For someone who has a butter-wouldn’t-melt-in-her-mouth look about her and the sweetest of voices, Lucy Rose has the capacity to blow the roof off even a cavernous venue like the RNCM when she suddenly and unexpectedly raises it. And a surprising propensity towards profanity, which is a tad surprising given that she appeals to an older audience as much as the younger end of the spectrum. A very enthusiastic group at the back looked like they’d come straight from a Bingo session.
She’s a character of contradictions for sure. The set comprised mainly songs from her third album, ‘Something’s Changing,’ which was inspired by a two-month backpacking tour of eight Latin American countries in 2016 arranged on a quid pro quo basis with a clutch of fans she already had out there. The deal was – if you can arrange the gigs for me I’ll come and play.
Arising out of that experience was the song of the night, ‘I can’t change it all’, dedicated to someone she had met on the trip who’d been dealt a bad hand in life and whom she was desperate to help, but couldn’t. Similar to Héloïse Letissier’s (Christine and the Queens) ‘Saint Claude’ in its portrayal of helplessness outside your comfort zone, with more than a hint of one of her influences, Joni Mitchell as well, and quite moving, with a beautifully subtle violin contribution, one of several during the evening.
Another dedication came before that song to someone in the audience whom she recognised and who’d been “to the last 17 gigs”. Not on this tour mind, this was only the fifth of 20 shows. It’s easy to make a joke out of something like that but to her credit she takes her audience very seriously. Self-deprecatory in the extreme and possibly even a touch fragile, she constantly questions why anyone would want to come out on a Monday night and pay to see her and on several occasions gives a countdown to the end of the show “because half of you love me and the other half are friends who’ve been dragged along”.
In the circumstances, ‘Find Myself’ was a fitting final song to the main set. You get the impression she’s trying very hard to do just that.
Otherwise, the highlights of the evening came when her (very good) band left the stage, presumably for a tea break (she’s a big fan and even has her own brand on sale at the merch stall, another of those little idiosyncrasies that make her such an endearing character). At this juncture ‘Our Eyes’ and ‘End up Here’, a bonus track on Something’s Changing, were both delivered solo, the first on piano and the second on guitar.

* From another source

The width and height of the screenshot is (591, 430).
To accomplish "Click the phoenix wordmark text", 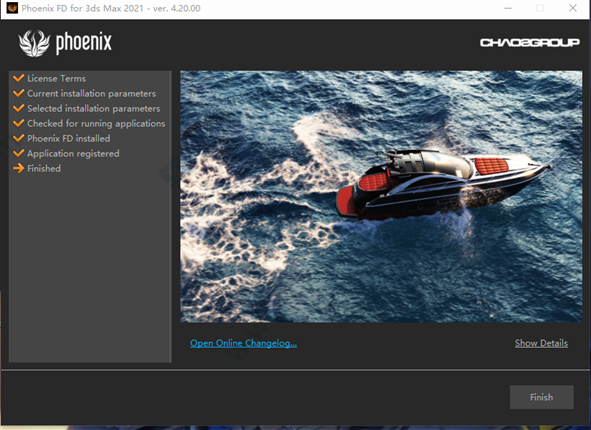I will 84,43.
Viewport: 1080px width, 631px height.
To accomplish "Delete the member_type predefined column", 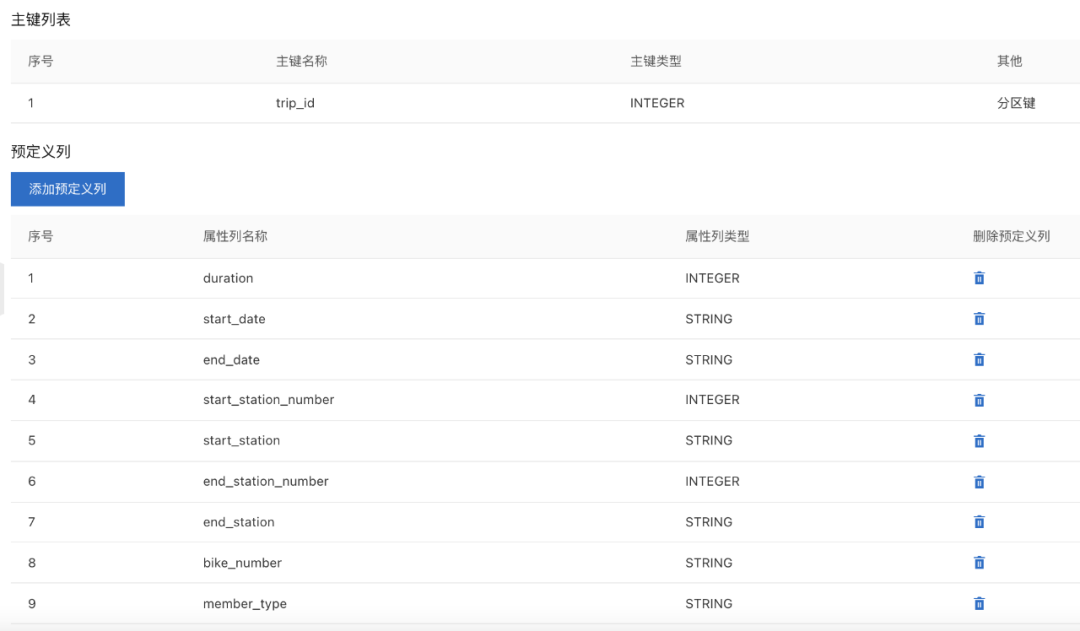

The prelude to End up Here was not something you’d expect to see in any live show as she debated with herself on whether or not to leave it out of the set and replace it with a more popular song on the basis that she hadn’t considered it strong enough for the album, so how could it be justified here? She mused that she might never play it again after tonight and at one point it even seemed as if she’d ballot the audience.
That “more popular song” did finally appear in the encore (after about a quarter of the audience had left, presumably those that had been dragged there in the first place), although she didn’t reflect on it herself. ‘Like an Arrow’, from her sophomore album ‘Work it Out’ and the most danceable of the evening, was a joyous finale to an enjoyable evening with the Bingo brothers and sisters happy-clapping in the aisles.
Brittle or not, it takes guts to swap the leafy jungles of South America for the concrete jungle of Manchester on a cold Monday evening in November and Lucy Rose, with her music, humour and charm, sent everyone home happy.
Charlie Cunningham has a nice line in acoustic guitar finger picking and slapping, keeping better time than a metronome; a busker par excellence. He’s a pretty fine vocalist and wordsmith too, singing meaningful little ditties about youth, old age and everything in between.
His set flagged a little in the middle but to harp on about that would be nit-picking. And he really needed a backing band for his song of the evening, ‘Minimum’, a powerful number.
A well-received set from a high-quality performer and perfect hors-d’oeuvres for Lucy Rose.